But realistically I know this format is a risky one and I'm looking for any advise that others may have to give.

At most when it comes to game mechanical elements I may including rolling of percentile dice just to give the players a judgment of where they should go from, but still leave it fairly self judgment.

Ravens_cry
2010-10-10, 07:43 PM
The main trouble with free form is combat. If your just going to sit around and talk with each other, then it can work great. But when you get into combat, you get into the reason role playing games HAVE rules, god modding. Basically, it can quickly devolve into " 'I shot you, your dead', 'Na-ugh', 'Ya-huh', 'Na-ugh!' 'Ya-Huh!' 'Na-UGH!'" et cetera.

DementedFellow
2010-10-10, 08:02 PM
I played a one-on-one free-form with a DM once. She would say guess a number between 1 and 100. She would think of a number and if I succeeded over that number then whatever action I would do would succeed or fail. Yes, it was random but sometimes she would want a number below X or a number above X, so I couldn't automatically succeed by saying 89 over and over.

Was this a flawed system? yes. Was it fun and exciting to add a bit of randomness in a game? YES.

So if you tell the players that, and write down a number on card, followed by an up arrow or a down arrow, then show them that they won or lost after they guessed I don't see how they would be too offended.

That said the game I played was by no means serious and rule of cool was encouraged.

Noircat
2010-10-10, 09:00 PM
Freeform is a lot of fun. That said, it benefits greatly from a simple system for combat. Simplicity is being the key word.

A damage track system with armor as absorbing damage is usually good. A simple opposed d20 check with modifiers for conditions like cover and concealment and equipped items is good. Establishing the values of weapons and armor and items before combat is good.

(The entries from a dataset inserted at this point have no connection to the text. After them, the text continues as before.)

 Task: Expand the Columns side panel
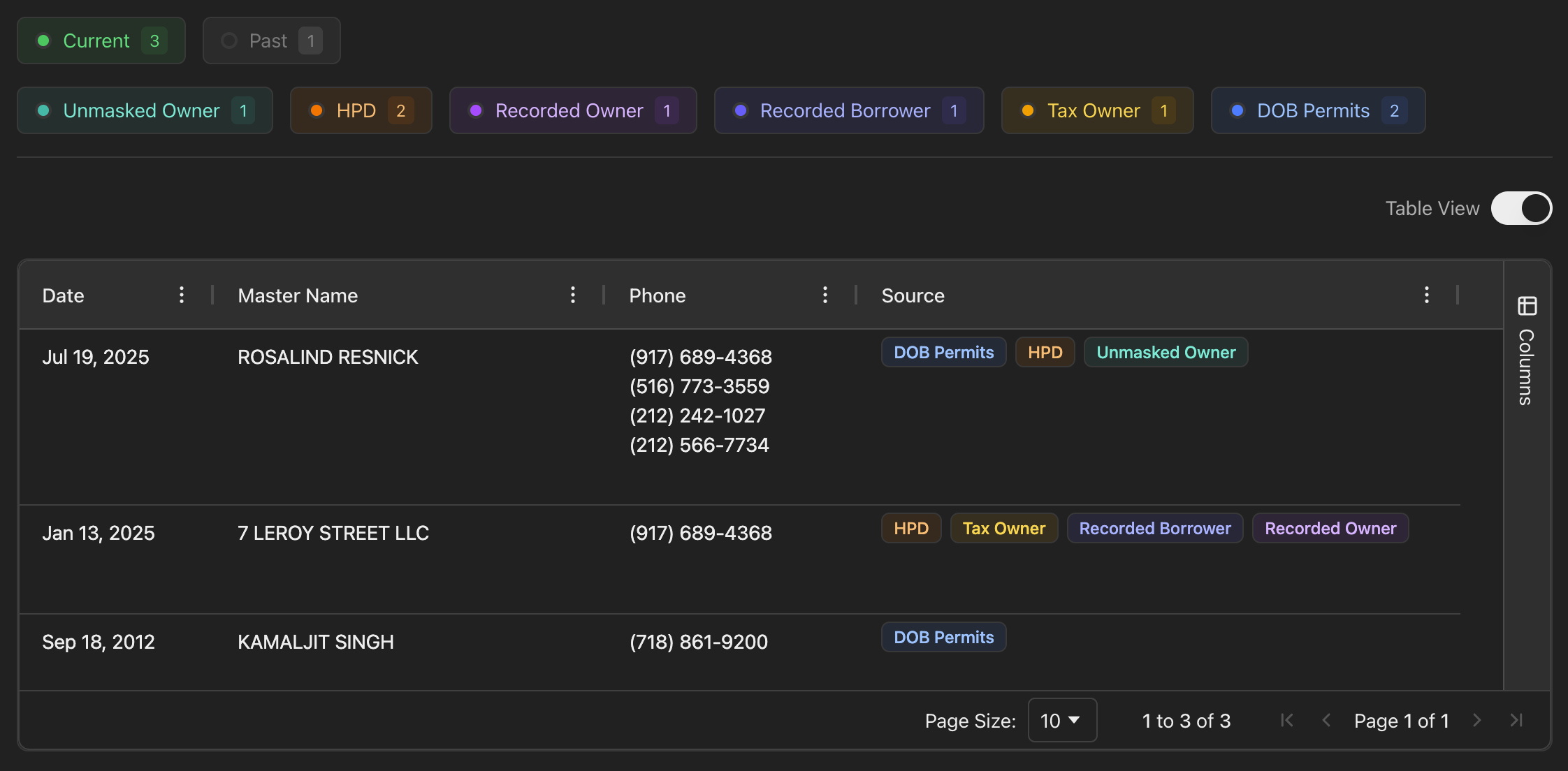[x=1526, y=367]
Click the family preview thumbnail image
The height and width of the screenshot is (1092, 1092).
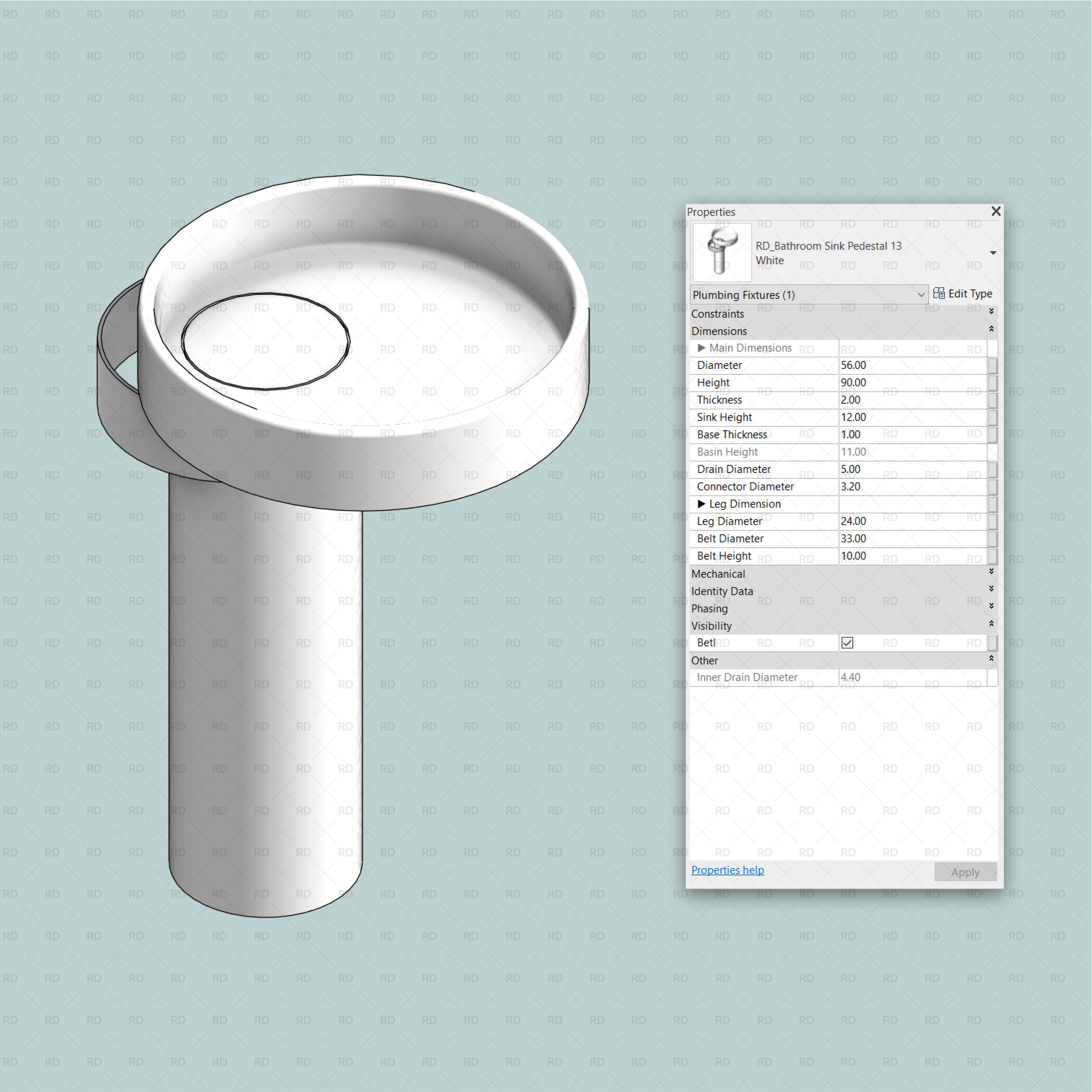point(722,252)
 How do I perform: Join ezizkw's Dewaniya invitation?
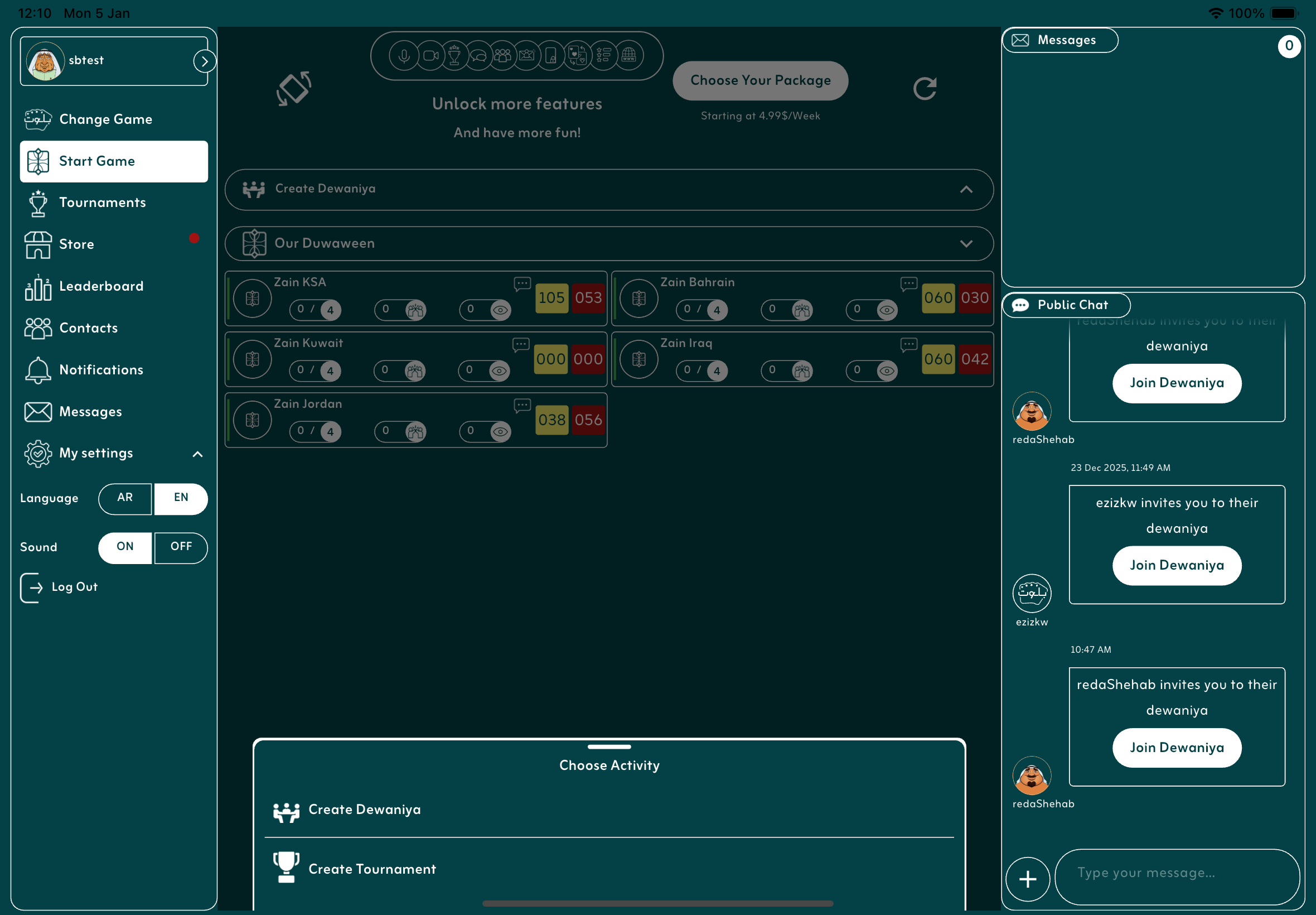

If you want to go with even less stuff for combat. Even better.

Aik
2010-10-11, 06:53 AM
There are also some systems of a style known as 'structured freeform', which have a very lightweight framework. Just enough to keep things on track. Archipelago II (http://norwegianstyle.wordpress.com/2009/07/04/archipelago-ii/) is a good example - playing it gave us basically the same feel as our old freeform games only a lot more repeatable. Proper freeform is hard to get right consistently.